Untuk pencegahan cacingan, ajari anak-anak untuk selalu mencuci tangannya sehabis bermain kotor-kotoran, terutama tanah. Untuk orang tua, cucilah sayuran di air mengalir dan masaklah daging hingga benar-benar matang.
Mengenai masalah selera makan pada anak Anda, pastikan anak Anda mendapatkan nutrisi yang mencukupi. Beberapa penyebab lain yang menyebabkan anak tidak mau makan diantaranya adalah :
  • Memakan cemilan padat kalori menjelang jam makan, sehingga anak tidak merasa lapar. Seperti permen, minuman ringan, coklat, snack,dll. Akibatnya ketika jam makan tiba anak  sudah kekenyangan. Atur makanan selingan atau cemilan jauh sebelum waktu makan tiba. Beri juga cemilan yang sehat seperti potongan buah, sayur kukus, keju, yoghurt, es krim, cake.

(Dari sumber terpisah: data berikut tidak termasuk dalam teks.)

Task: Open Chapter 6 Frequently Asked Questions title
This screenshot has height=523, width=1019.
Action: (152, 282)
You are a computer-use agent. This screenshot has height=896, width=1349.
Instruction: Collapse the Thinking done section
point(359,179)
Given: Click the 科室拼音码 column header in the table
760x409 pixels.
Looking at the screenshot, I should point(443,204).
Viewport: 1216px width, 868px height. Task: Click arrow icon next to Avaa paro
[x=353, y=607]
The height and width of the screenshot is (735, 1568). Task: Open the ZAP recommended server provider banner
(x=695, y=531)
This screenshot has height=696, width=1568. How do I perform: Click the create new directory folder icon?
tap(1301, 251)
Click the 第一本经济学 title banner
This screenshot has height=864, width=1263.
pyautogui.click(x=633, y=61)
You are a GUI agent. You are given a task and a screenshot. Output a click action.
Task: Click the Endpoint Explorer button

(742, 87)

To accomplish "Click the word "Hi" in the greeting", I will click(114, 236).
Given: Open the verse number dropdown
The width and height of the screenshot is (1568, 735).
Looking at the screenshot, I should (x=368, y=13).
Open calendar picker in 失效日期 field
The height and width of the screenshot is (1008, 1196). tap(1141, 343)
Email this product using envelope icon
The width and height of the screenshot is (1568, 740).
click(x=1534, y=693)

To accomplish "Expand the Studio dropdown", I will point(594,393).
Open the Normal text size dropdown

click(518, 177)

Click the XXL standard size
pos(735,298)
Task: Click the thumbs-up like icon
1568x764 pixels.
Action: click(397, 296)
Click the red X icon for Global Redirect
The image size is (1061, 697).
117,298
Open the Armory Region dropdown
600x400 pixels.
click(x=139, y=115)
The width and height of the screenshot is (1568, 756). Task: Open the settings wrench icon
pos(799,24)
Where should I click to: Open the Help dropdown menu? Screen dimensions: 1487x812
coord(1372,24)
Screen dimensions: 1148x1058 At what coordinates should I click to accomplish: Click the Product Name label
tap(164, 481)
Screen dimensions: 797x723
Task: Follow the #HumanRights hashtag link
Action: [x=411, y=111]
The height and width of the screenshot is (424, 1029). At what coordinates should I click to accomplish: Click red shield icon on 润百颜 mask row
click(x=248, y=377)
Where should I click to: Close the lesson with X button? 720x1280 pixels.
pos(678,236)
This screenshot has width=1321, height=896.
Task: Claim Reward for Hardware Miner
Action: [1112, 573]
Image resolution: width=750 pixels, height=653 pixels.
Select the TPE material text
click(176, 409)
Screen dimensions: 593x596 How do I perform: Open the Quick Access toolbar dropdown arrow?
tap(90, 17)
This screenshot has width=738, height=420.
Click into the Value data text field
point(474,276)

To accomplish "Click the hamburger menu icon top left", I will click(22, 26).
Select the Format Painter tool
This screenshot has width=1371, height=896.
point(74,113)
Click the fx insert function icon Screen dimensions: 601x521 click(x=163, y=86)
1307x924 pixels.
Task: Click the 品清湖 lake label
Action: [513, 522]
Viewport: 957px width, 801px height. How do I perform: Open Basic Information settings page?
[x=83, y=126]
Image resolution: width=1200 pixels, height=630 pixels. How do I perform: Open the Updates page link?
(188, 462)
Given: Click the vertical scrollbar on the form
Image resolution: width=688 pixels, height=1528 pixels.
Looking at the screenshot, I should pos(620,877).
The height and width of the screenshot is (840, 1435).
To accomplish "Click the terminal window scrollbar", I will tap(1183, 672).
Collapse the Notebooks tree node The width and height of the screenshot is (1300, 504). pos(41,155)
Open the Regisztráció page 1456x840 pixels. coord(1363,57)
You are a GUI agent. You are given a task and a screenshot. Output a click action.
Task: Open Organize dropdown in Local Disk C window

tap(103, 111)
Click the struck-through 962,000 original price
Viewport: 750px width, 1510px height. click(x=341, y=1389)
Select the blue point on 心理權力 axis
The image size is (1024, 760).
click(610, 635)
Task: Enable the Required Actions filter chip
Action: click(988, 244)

  • Minum susu terlalu banyak . Susu di banyak keluarga dianggap sebagai makanan “dewa” yang bisa menggantikan makanan utama seperti nasi, sayur & lauk pauknya. Atau orang tua sering takut anaknya kelaparan, sehingga makanan diganti dengan susu. Akhirnya, daripada perut si anak tidak kemasukan makanan, diberikan saja susu berlebihan. Padahal setelah anak berusia 1th, kehadiran susu dalam menu sehari-hari bukanlah hal wajib. Secara gizi, susu hanya untuk memenuhi kebutuhan kalsium dan fosfor saja. Kalsium dan fosfor sendiri mudah kita dapatkan dalam ikan-ikanan, sayur & buah. Di atas usia 1 tahun kebutuhan susu hanya 2 gelas sehari. Mulailah melatih anak dengan berbagai jenis makanan
  • Bosan dengan menu makan ataupun penyajian makanan. Cobalah untuk memvariasikan menu makan anak. Hal ini akan tergantung pintarnya ibu memberikan makanan bervariasi. Bila anak tidak mau nasi bisa diganti dengan roti, makaroni, pasta, bakmi, dll. Penyajian makanan yg menarik juga penting sekali. Jangan campur adukkan makanan. Pisahkan nasi dengan lauk pauknya. Hias dengan aneka warna & bentuk. Jika perlu cetak makanan dg cetakan kue yg lucu
  • Anak merasa terganggu dengan jam makan. Anak usia 1 tahun sedang aktif-aktifnya untuk bermain dan mempelajari sekitarnya. Makan dapat dianggapnya mengganggu aktivitas yang dilakukan. Apabila anak tidak mau makan maka cobalah untuk menyuapinya dalam suasana anak sedang bermain atau menonton tivi. Pada suasana tersebut umumnya anak sedang senang hatinya dan mau disuapi makanan
Yang perlu diingat baik-baik oleh setiap orangtua adalah seberapapun anak susah makan, ia tidak akan membiarkan dirinya kelaparan. Artinya, begitu ia kelaparan, maka ia akan makan. Tetap kreatif mengolah & menyajikan makanan, bina komunikasi yang baik, terus belajar menjadi orangtua & memahami kondisi anak, serta bersabar.